[TASK PROMPT] Only the lines from the beginning of the data below through the line that contains "You are a computer-use agent. Image resolution: width=1524" should be repeated, exactly as written.

[Dataset items]
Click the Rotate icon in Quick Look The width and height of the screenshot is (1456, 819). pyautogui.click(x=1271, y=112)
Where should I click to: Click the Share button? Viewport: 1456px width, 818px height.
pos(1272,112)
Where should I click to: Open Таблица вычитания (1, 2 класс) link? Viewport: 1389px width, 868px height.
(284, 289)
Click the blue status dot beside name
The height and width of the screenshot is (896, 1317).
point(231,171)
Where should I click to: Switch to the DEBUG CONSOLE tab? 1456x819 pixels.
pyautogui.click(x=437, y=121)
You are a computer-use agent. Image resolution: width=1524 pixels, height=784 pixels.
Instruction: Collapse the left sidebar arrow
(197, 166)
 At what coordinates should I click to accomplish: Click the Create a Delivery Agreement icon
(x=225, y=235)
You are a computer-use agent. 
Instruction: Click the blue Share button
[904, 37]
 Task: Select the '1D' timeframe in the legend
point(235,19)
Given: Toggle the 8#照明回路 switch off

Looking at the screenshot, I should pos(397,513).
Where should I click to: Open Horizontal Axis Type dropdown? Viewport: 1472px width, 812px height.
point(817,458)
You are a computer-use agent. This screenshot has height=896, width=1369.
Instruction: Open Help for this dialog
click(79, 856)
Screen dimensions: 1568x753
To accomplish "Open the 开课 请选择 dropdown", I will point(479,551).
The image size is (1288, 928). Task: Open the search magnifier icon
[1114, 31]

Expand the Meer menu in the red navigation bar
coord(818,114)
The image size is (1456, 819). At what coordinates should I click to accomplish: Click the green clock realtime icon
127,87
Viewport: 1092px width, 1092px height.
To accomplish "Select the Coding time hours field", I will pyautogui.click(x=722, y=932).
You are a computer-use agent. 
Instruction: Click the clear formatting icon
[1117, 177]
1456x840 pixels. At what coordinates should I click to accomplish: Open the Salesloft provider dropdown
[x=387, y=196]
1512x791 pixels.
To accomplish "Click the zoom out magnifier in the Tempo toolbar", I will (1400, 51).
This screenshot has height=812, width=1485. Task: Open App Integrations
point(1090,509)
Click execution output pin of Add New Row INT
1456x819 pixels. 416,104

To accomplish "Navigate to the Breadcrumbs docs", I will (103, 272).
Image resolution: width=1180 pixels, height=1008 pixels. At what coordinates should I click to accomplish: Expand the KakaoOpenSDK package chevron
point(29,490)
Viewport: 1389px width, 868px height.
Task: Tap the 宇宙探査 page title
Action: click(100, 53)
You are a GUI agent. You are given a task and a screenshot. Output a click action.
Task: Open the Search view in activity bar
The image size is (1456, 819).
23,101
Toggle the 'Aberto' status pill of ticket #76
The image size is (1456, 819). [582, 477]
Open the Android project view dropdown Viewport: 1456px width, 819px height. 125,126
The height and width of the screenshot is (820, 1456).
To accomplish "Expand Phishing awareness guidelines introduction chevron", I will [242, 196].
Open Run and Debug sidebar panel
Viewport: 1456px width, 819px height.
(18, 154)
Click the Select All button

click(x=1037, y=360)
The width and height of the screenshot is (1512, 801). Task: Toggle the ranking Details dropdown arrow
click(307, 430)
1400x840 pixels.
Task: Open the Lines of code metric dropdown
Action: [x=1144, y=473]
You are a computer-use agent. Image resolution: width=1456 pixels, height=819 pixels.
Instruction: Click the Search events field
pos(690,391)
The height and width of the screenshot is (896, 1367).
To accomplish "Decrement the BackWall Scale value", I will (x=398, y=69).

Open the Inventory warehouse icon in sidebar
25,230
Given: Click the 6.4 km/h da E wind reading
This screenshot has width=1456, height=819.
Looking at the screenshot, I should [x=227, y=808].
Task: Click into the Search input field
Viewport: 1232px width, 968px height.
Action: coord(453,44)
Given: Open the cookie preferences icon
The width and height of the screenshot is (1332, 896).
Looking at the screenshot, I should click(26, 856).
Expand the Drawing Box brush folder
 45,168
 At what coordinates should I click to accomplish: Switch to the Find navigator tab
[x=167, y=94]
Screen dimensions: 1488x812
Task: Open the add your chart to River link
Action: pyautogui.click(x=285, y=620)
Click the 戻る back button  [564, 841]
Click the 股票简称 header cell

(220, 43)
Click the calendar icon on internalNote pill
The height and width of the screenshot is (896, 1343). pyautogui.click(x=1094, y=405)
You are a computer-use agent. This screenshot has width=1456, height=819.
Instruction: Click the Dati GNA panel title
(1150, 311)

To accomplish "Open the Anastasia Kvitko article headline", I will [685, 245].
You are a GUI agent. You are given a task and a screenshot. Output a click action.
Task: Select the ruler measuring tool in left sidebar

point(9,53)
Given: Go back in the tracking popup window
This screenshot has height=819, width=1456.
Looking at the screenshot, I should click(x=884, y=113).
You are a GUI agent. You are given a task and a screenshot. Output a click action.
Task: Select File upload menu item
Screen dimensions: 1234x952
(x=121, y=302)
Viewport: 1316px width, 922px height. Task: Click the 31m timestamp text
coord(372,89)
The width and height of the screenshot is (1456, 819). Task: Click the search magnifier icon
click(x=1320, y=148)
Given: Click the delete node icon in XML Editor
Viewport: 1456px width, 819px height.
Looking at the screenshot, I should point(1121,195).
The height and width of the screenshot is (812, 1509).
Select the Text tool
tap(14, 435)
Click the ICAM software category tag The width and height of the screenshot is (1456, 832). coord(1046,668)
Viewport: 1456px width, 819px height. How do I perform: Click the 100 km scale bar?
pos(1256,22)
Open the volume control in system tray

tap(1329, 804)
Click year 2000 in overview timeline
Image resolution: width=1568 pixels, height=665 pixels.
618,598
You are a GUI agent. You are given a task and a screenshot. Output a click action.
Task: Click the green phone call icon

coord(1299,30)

[SOLVED EXERCISE]
Click the Rotate icon in Quick Look The width and height of the screenshot is (1456, 819). pyautogui.click(x=1271, y=112)
Where should I click to: Click the Share button? Viewport: 1456px width, 818px height.
pos(1272,112)
Where should I click to: Open Таблица вычитания (1, 2 класс) link? Viewport: 1389px width, 868px height.
(284, 289)
Click the blue status dot beside name
The height and width of the screenshot is (896, 1317).
point(231,171)
Where should I click to: Switch to the DEBUG CONSOLE tab? 1456x819 pixels.
pyautogui.click(x=437, y=121)
You are a computer-use agent. Image resolution: width=1524 pixels, height=784 pixels.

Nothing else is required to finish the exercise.